■ EXERCISE ■
From the line that includes "This screenshot has height=202, width=354." to the last line of the records that follow, copy every line exactly and nothing more, omitting pictures.

■ GIVEN INFORMATION ■

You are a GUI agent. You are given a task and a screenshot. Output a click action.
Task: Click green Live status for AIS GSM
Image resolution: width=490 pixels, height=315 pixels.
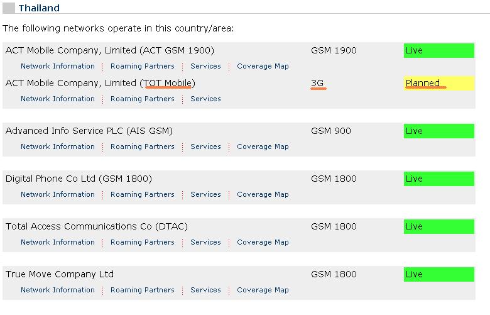pos(438,131)
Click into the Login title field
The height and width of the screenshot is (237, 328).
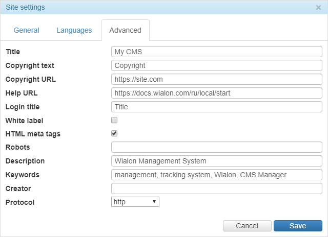click(x=216, y=107)
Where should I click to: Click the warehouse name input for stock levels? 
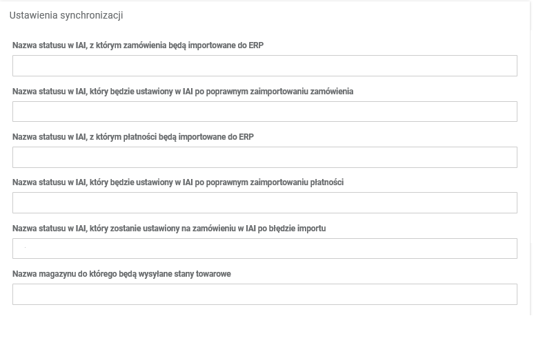pyautogui.click(x=264, y=295)
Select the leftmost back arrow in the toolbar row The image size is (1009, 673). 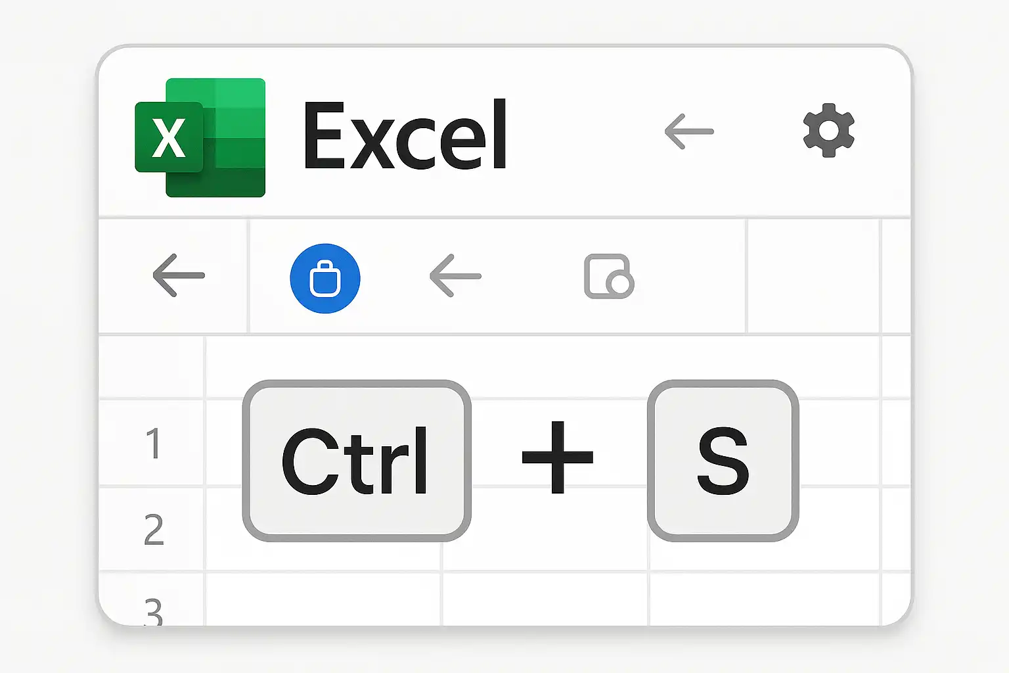click(x=179, y=275)
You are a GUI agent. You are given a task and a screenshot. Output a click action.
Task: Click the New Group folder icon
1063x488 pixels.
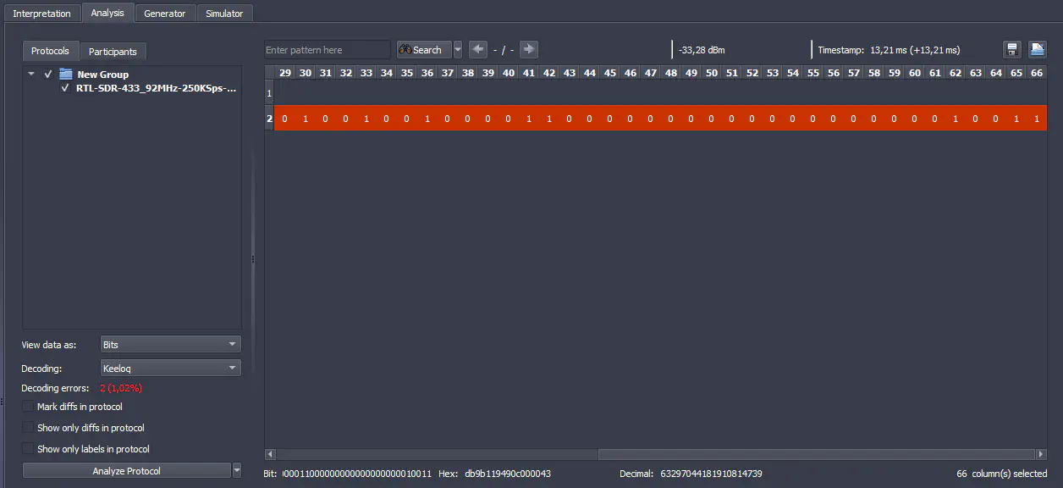66,75
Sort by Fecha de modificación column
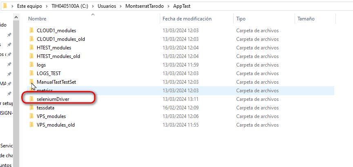 click(187, 19)
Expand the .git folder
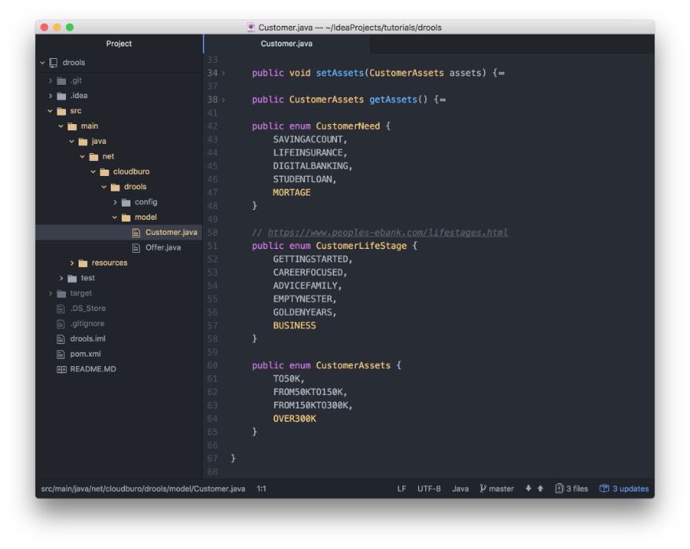 click(x=50, y=81)
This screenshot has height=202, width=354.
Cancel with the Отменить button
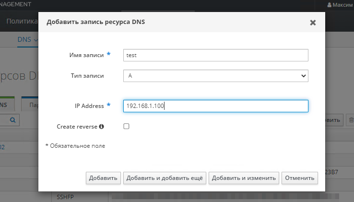pos(299,178)
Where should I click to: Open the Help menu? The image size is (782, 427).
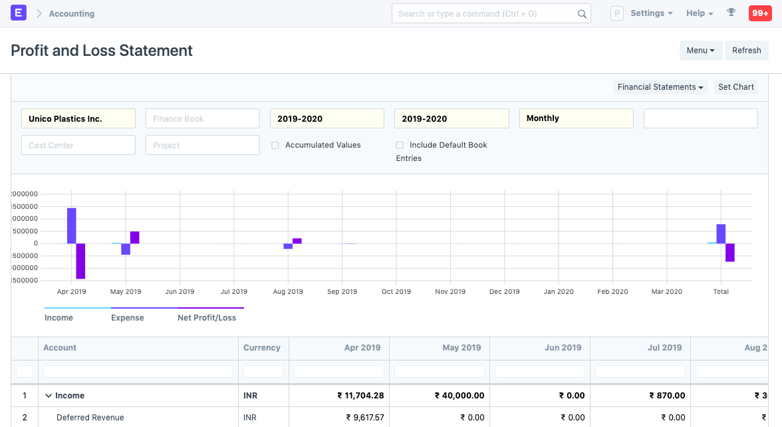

■ THE ANSWER ■
This screenshot has height=202, width=354.
Cancel with the Отменить button
pos(299,178)
Where should I click to: Open the Help menu? The image size is (782, 427).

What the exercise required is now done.